古代から現代まで西洋の著名な思想家、宗教家の自殺についての発言をできるだけ丹念に集めたもので、非常に興味深い一冊であった。

キリスト教の教理が確立する以前の古代ギリシャ、ローマで、自決や殉死あるいはそれに準ずる死に方をした人物は多数いる。サムソン、ユダ、ソクラテス、ルクレティア、小カトー、ブルータス、セネカ、アントニウス、クレオパトラなどなど。

しかし自殺が積極的に肯定されていたわけではない。ソクラテスだって弟子に自殺はいけないと弟子に語っているのだ。

ストア派やエピクロス派は自殺に寛容だとみられているが、実際のところ死を過剰に恐れないことに重きをおいていたというべきだろう。

キリストの死は自死なのか議論のあるところだが、キリストは「だれもわたしから命を奪い取ることはできない。

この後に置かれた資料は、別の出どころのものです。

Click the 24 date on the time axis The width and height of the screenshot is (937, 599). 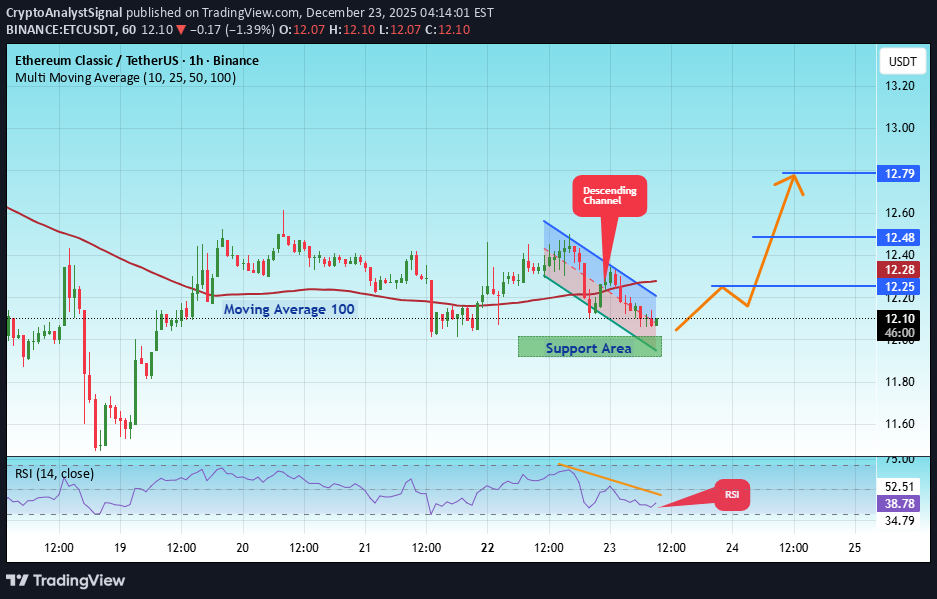click(732, 548)
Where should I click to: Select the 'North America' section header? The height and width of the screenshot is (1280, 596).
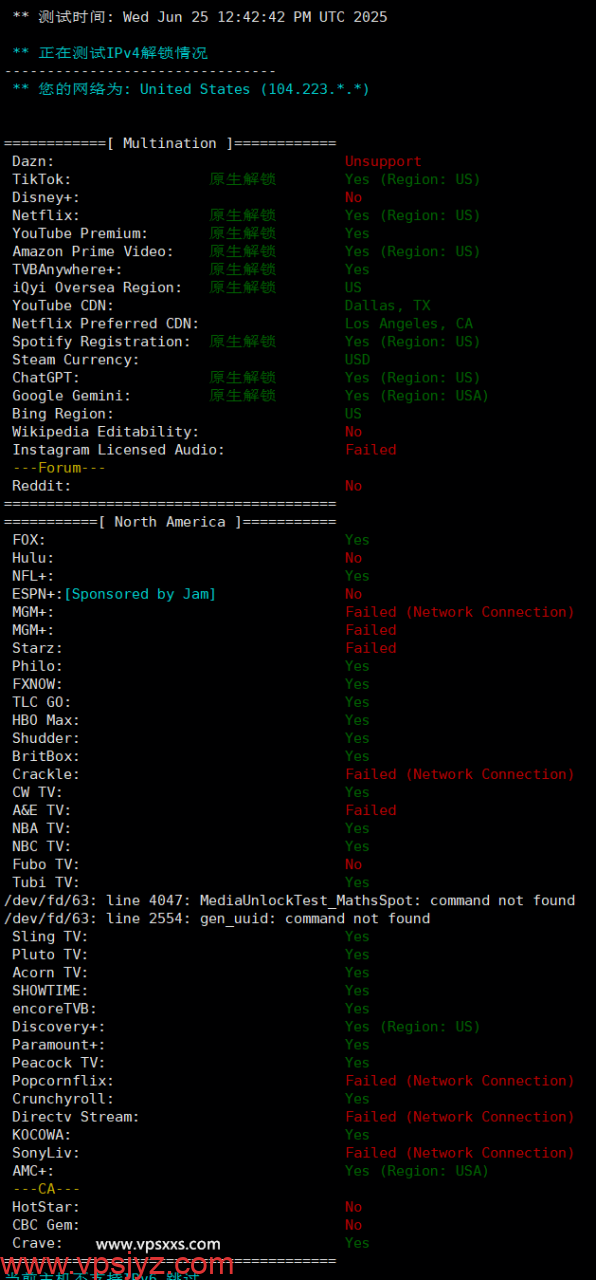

わたしは自分でそれを捨てる。わたしは命を捨てることもでき、それを再び受けることもできる」とも述べている。

キリスト教が迫害されていた時代には大量の殉教者を出したが、4世紀以降、つまりローマ帝国の国教となる過程で、自殺を厳しく禁じる教理を定める。

キリスト教が自殺に厳しくなったのは、自殺に寛容だった古代の多神教への反発もあったといわれている。神話では失恋、不名誉、能力の喪失などいろいろな理由でカジュアルに自裁が行われている。

トマス・アキナス以降さらに自殺は重罪と認識され、これは宗教改革でも変わらなかった。自殺者は遺体を傷つけたり晒し者にされたりするし、さらには教会での埋葬を拒否され、財産を差し押さえられた。

トマスが自殺を禁じたのは、自身が属する共同体を傷つける、自己愛に反する、神への義務に反する、という3つの理由からであった。

近代以降は個人の確立とともに、神への義務という理由で自殺が非難されることはまれとなり、また自殺後に晒されたり、財産を没収されることはなくなった。しかし共同体への義務、自己への義務についてはより強く主張されることになる。

ヒュームのような啓蒙主義者は、教会への盲信を批判するとともに、自殺する権利を擁護した。ヴォルテール、モンテスキューも比較的自殺に寛容な啓蒙主義者として知られている。

エマニュエル・カントは、自己自身を傷つけてはならない、(自分を含めて)人を殺してはならないという観点から自殺を強く批判した。また自殺は共同体の存立を危うくするのでよくない。

その他、ショーペンハウアー、チェスタトン、デュルケーム、カミュ、サルトルなど、錚々たる面々が自殺はよせといっている。

著者は友人の自殺を契機に執筆したという。したがって自殺はしないほうがいいという願いのもと書かれている。

だから錚々たる面々の言い分がたくさん引用されているのだが、おおむね共同体への義務、自己への義務の2点に集約できる。

当たり前だがたくさんの人がマサダのごとく自決したら共同体が成り立たない。またよく知られているように、自殺は周囲に伝播するのである。これに関しては、じゃあ共同体の役に立っていない人、お荷物になっている人は自決していいいんですかという意地悪な反論を思いつかないでもないが、おおむね同意できる。江戸幕府だって追腹は禁じたのである。

もう一つの自己への義務についてはかなり危うい。人間はできるだけ生きていたいものだから生き延びるのが正しいという論拠なのだが、現代の日本において非常に危険な発想なのは明白であろう。

寿命はできる限り長くあるべきということで、現役世代の搾取がまかりとおっているからである。